El Viernes Santo es un día fundamental, que celebra la Iglesia católica y en los que se rememora el sacrificio de Jesús por la humanidad al punto de dar su vida por nosotros.

“Más él herido fue por nuestras rebeliones, molido por nuestros pecados; el castigo de nuestra paz fue sobre él, y por su llaga fuimos nosotros curados”, así condensa la Biblia con estas breves y dramáticas palabras el sacrificio de nuestro Señor Jesucristo para la salvación del mundo, un día como hoy, hace más de 2,000 años.

Hoy el país entero en místico recogimiento reflexiona sobre la vida y obra terrenal de Jesús, el hijo de Dios y participa con respeto y tolerancia en las ceremonias religiosas que se realizan aquí y en el resto del mundo cristiano.

Nuestros conciudadanos son mayoritariamente católicos, aunque hay que aclarar que ante el inmenso sacrificio de nuestro Señor por la salvación de la humanidad, todos somos sus seguidores, es decir cristianos.

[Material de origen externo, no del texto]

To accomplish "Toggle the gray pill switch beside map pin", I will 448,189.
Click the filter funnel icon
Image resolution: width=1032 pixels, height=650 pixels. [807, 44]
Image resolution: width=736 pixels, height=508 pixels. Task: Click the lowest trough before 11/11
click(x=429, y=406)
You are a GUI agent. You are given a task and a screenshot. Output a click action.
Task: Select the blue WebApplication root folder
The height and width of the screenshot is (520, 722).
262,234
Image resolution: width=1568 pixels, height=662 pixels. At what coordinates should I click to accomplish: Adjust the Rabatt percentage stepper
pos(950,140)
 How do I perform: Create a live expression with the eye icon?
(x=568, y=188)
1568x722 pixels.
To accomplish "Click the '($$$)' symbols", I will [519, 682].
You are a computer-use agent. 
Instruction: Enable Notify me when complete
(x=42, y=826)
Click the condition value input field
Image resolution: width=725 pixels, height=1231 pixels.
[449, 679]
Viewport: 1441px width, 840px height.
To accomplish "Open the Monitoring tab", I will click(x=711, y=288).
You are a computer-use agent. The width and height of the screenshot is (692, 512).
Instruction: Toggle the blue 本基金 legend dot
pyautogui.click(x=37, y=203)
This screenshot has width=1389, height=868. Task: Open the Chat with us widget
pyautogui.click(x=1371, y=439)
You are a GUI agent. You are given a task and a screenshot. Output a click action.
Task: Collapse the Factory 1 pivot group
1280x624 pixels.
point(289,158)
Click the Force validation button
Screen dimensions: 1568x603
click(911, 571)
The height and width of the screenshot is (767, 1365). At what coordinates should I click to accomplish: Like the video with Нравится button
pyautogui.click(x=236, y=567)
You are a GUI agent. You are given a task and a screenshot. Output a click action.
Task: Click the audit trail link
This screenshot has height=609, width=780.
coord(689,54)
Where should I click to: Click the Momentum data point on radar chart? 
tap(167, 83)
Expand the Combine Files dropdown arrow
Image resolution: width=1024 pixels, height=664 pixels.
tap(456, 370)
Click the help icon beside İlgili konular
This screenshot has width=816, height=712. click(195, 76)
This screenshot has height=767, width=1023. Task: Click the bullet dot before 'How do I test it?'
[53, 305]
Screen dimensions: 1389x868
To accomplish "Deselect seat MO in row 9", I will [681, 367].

En Semana Santa y sobre todo hoy, Viernes Santo, lo que recuerda la Iglesia católica es: la muerte de Jesús, quien dio su vida sin reservas, sin límites, en resumen, una total entrega por amor.

Es por ello por lo que un día como hoy debe de ser dedicado especialmente al recogimiento y la meditación sobre nuestro pasar por la vida.

Sea, pues, este día santo, un espacio de reflexión y recogimiento, de meditación inteligente de cómo ser mejores ciudadanos panameños.

Jesús nos enseña a ser solidarios con nuestros semejantes, despojarnos del odio, la envidia y la intolerancia porque polvo somos y al polvo volveremos, porque si bien es cierto, estamos en la vida terrenal, lo que viene será el juicio de la eternidad.